As a substitute for her observations, I offer the practical things that helped me transition from being an immigrant to a citizen of what is essentially the best country in the world.
Toronto Reference Library. (Photo: Krzystztof Dydynski via Getty Images)
1. Local libraries
Read the boards for information on opportunities, and if you live in Toronto, consider visiting the library early Saturday morning. That's when they give out free museum passes courtesy of Canada's noted Governor General, Adrianne Clarkson, who was once a refugee herself. Canadian museums are the most undervalued of institutions, but are extremely important to make us better citizens.

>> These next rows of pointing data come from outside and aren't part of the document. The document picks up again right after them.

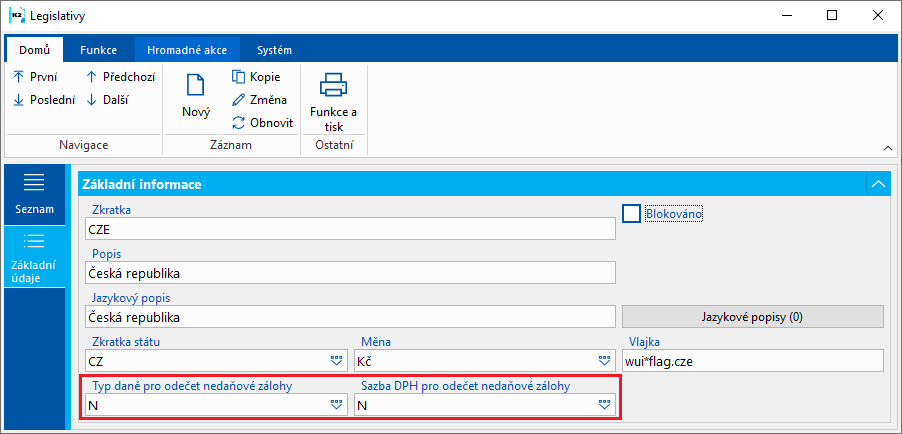Viewport: 902px width, 434px height.
Task: Click Změna to edit record
Action: point(238,99)
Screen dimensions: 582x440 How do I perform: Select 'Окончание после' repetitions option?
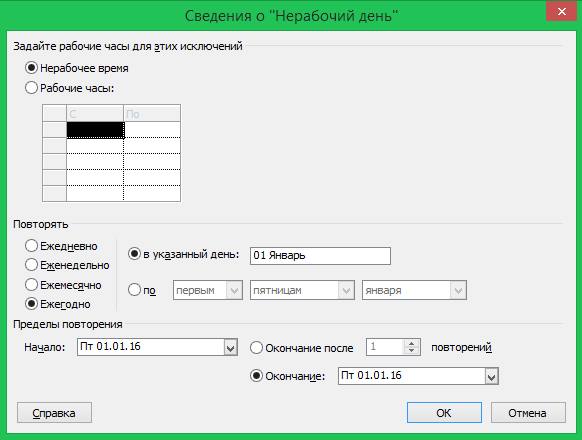[x=256, y=348]
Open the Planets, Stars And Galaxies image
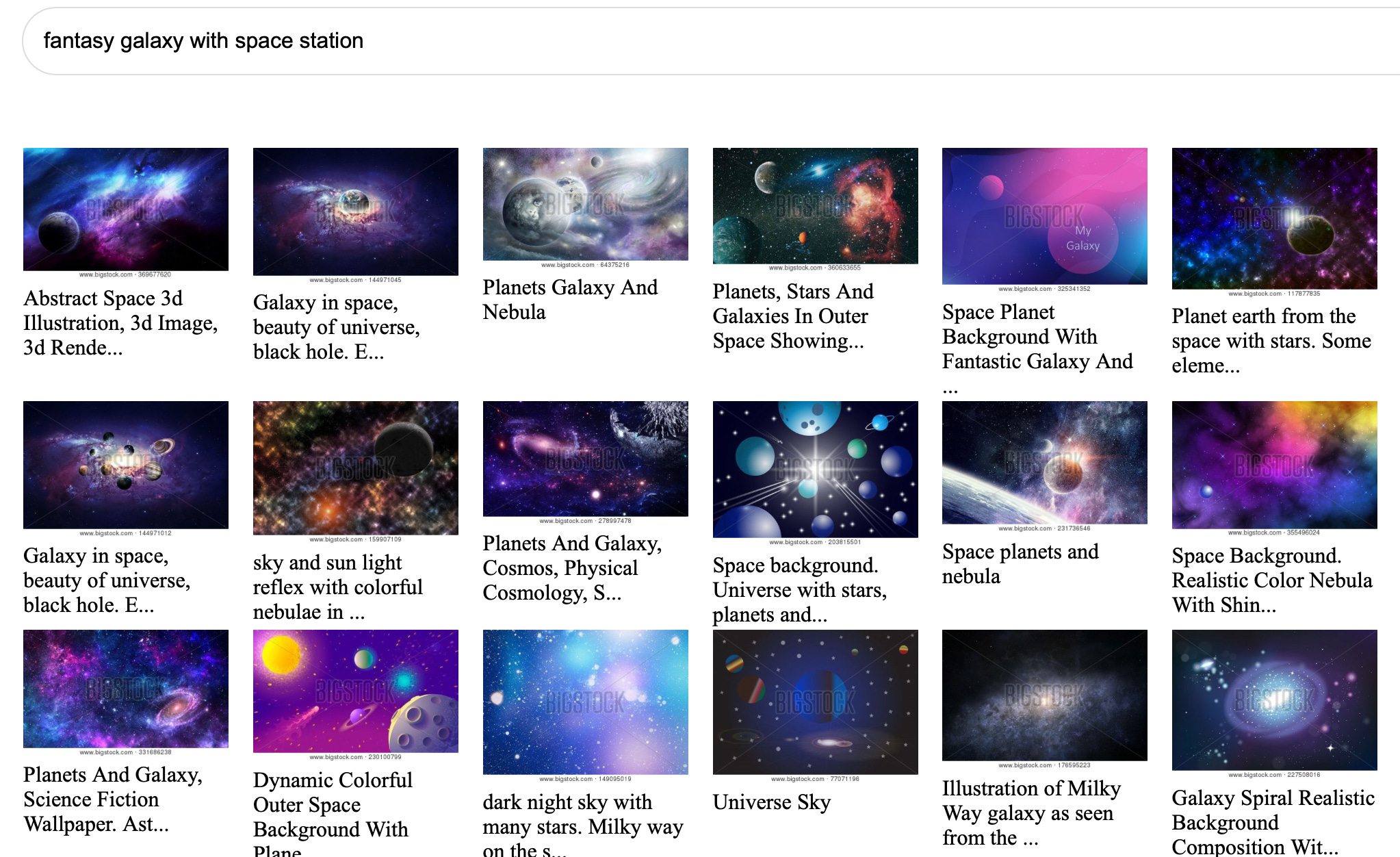1400x857 pixels. pos(815,205)
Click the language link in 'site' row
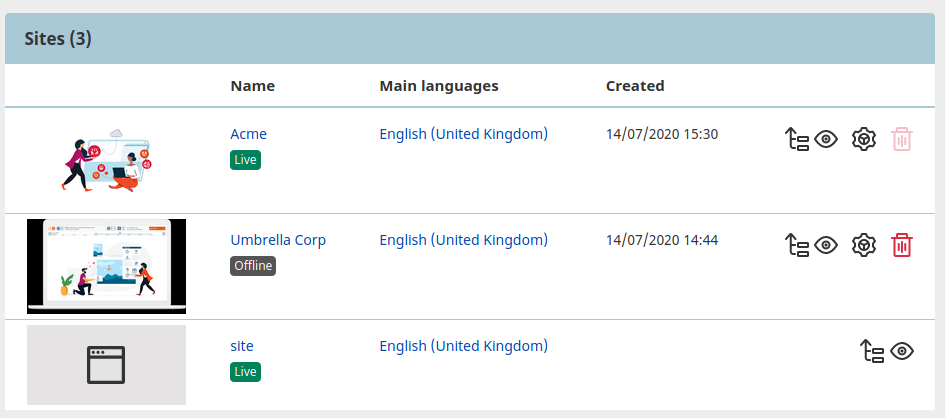The width and height of the screenshot is (945, 418). [x=463, y=346]
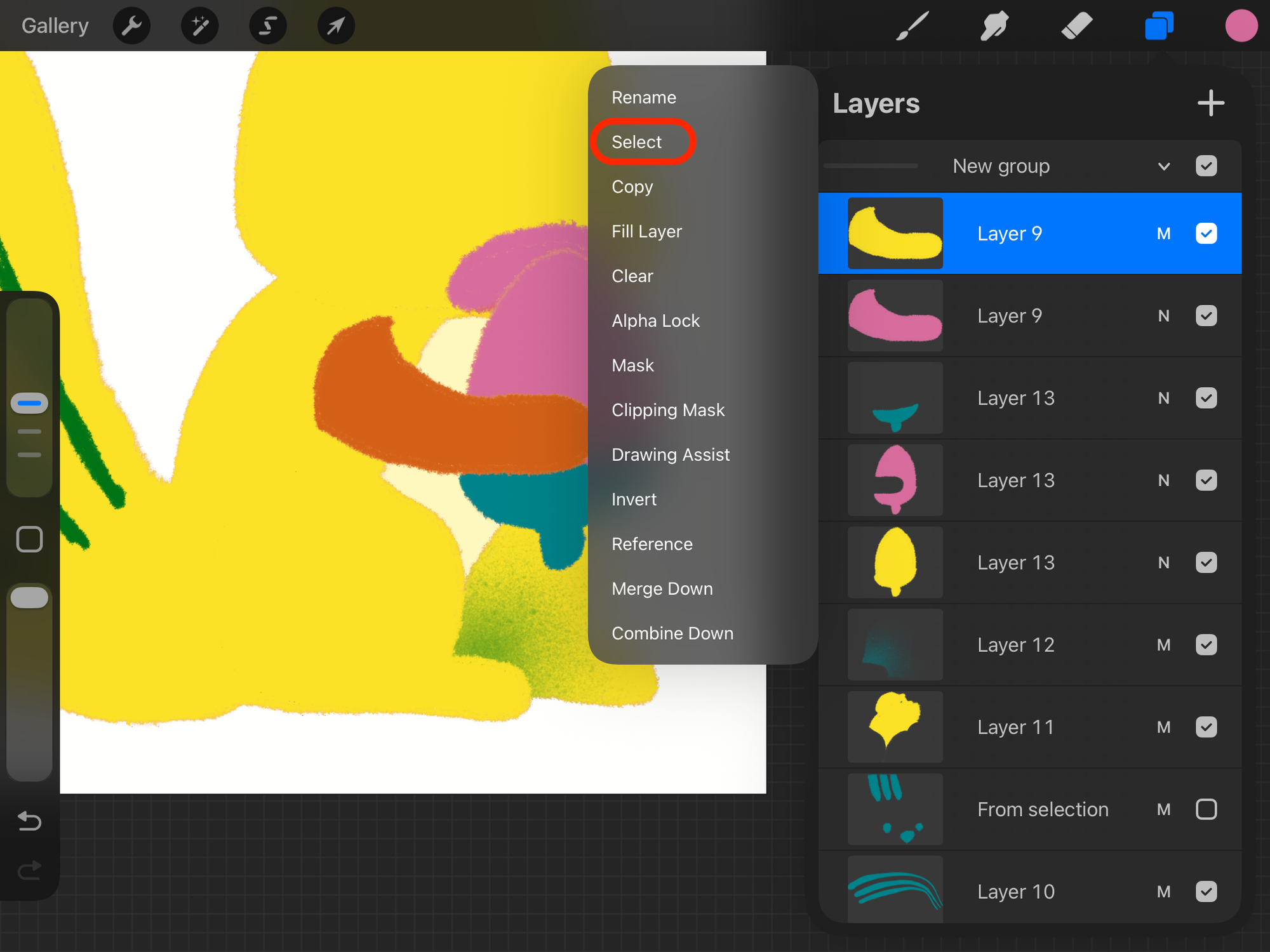Image resolution: width=1270 pixels, height=952 pixels.
Task: Uncheck visibility of New group
Action: [1206, 166]
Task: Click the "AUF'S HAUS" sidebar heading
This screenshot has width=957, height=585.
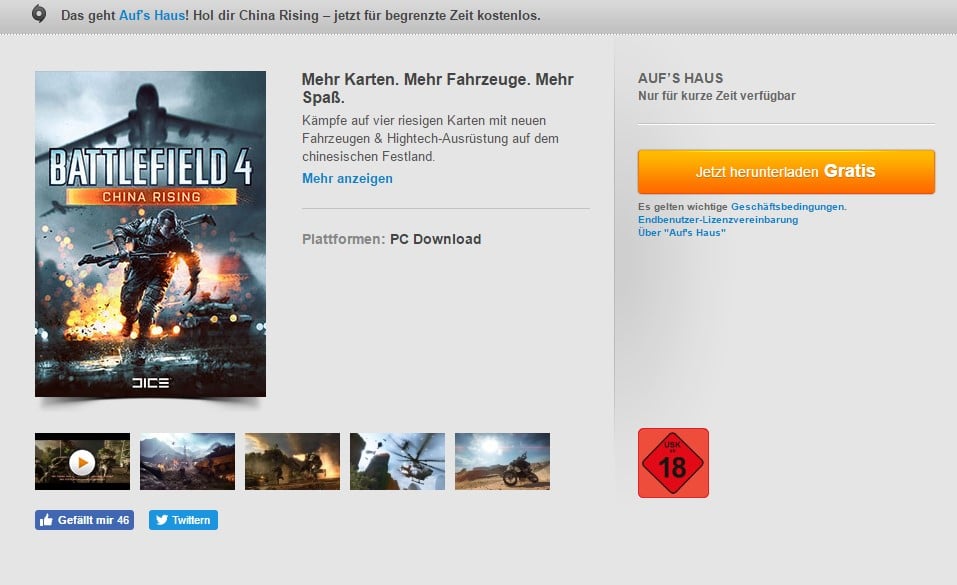Action: [680, 78]
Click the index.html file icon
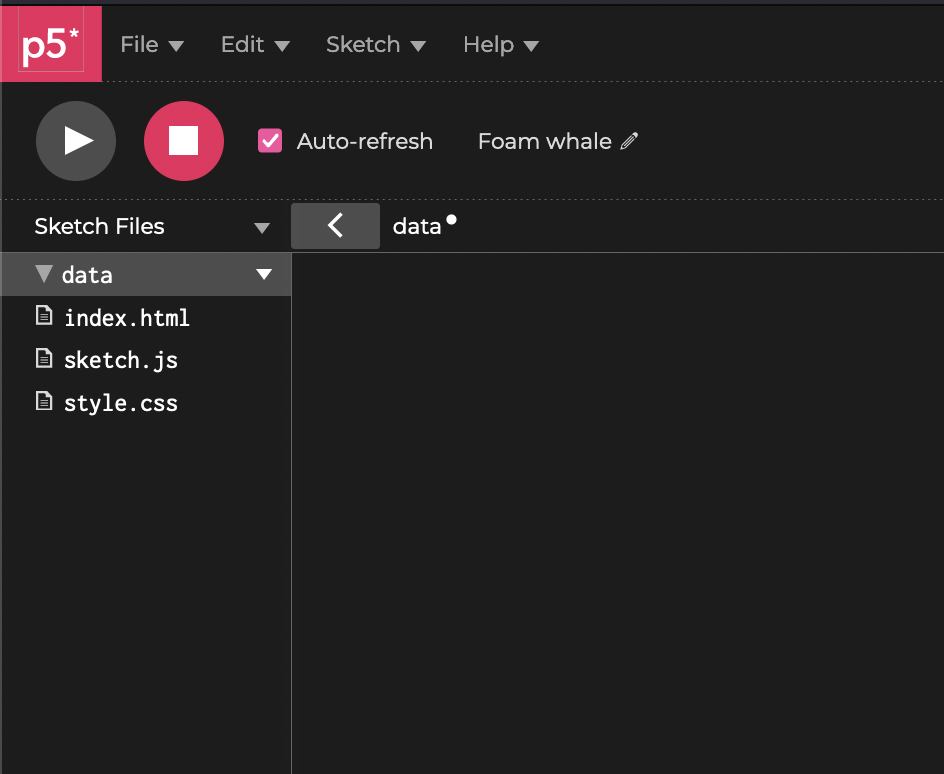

It may be in the local soup kitchen or at the community association, but do volunteer. This may come handy when the "Canadian experience" is needed on your resume.
3. A mentor
When I successfully nominated Bruce Alexander for an honorary degree with former Canadian Prime Minister Joe Clark, the well-connected Bay Street lawyer who has been known to mentor immigrants, he called on anyone to reach out to him if they needed help. Do that. There are many decent, well-established Canadians willing to have a conversation.
Canadian television news anchor Peter Mansbridge. (Photo: YouTube)
4. Canadian TV, radio - CBC, TVO and CPAC
Canadian journalists such as Steve Paikin and Peter Mansbridge taught me more about Canadian history, journalism and politics than I bargained for. Listening to CBC radio, especially Matt Galloway and Andy Barrie, made me an activist and a better citizen. I discovered the late Dalton Camp and Stephen Lewis by listening to CBC radio during my early years in Canada.
5. Learning to love Canadian snow
It is no wonder why rich people migrate to Florida when the snow gets to a depressing level. But find a way to enjoy it. Ski, hockey?
6. Attending parliamentary debates
When I first visited the Canadian parliament, I was shocked that a separatist party was represented and that they were the official opposition. They were respected, not charged with treason and thrown in jail like in most countries. That is Canada.
Poutine. (Photo: Lauri Patterson via Getty Images)
7. Discovering poutine isn't the only 'Canadian' food
This Quebec delicacy is not healthy nor is there anything special to it. I am sure that in your journey to Canada you have tasted many things better. Instead, visit the ethnic enclaves found all over Toronto. Little Ethiopia on Danforth is where Canada's emerging African population gather to enjoy injera and a unique coffee ceremony. The Italian, Portuguese areas on College and China Town offer the most wonderful cuisine.
Activism is a great Canadian tradition. Join a march to protest any issue that interests you -- from Donald Trump, to racism, to the issue of allowing new immigrants to vote in local elections. Protesters are often the most patriotic and engaged Canadian citizens. Get to know them and learn from them on how to be a good, fulfilled citizen. You do not need a citizenship for that -- a heart will do.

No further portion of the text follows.